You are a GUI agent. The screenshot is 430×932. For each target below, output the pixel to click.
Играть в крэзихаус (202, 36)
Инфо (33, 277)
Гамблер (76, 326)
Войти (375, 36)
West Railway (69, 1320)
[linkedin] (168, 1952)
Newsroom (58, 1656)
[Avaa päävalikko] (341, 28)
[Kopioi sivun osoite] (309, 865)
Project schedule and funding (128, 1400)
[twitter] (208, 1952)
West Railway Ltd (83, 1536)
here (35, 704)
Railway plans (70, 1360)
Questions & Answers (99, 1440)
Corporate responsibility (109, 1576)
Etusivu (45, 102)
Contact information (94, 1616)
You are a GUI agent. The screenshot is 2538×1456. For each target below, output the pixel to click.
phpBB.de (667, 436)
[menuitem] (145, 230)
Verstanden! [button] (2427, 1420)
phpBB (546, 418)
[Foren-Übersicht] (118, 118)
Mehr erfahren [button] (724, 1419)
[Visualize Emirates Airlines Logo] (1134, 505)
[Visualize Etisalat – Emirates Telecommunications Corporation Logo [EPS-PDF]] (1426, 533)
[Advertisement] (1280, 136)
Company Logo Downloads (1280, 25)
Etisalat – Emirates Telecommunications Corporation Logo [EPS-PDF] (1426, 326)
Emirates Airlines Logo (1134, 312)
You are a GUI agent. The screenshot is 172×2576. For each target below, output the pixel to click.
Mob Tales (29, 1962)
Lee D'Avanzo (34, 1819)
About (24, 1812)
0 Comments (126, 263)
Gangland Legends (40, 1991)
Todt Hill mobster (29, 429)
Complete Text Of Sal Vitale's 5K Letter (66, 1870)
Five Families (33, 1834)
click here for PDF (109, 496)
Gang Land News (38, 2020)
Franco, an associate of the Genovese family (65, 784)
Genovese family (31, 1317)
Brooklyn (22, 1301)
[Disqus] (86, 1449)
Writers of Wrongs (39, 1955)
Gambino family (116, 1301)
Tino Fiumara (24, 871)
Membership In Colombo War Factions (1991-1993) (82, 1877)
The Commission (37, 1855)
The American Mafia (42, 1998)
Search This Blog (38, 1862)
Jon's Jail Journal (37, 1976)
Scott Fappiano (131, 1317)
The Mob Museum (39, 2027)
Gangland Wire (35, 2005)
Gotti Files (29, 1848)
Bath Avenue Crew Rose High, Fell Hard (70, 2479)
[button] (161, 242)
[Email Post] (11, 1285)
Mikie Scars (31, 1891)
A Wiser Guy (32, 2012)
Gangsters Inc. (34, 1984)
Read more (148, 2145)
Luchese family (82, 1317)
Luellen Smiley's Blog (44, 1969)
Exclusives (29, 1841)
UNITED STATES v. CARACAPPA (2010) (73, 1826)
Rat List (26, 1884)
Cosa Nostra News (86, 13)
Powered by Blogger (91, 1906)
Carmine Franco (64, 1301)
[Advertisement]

------------------------------

> [Exercise requirements]
Your answer should be the lines above that contain the word "Airlines", copied out.

> [Exercise result]
[Visualize Emirates Airlines Logo] (1134, 505)
Emirates Airlines Logo (1134, 312)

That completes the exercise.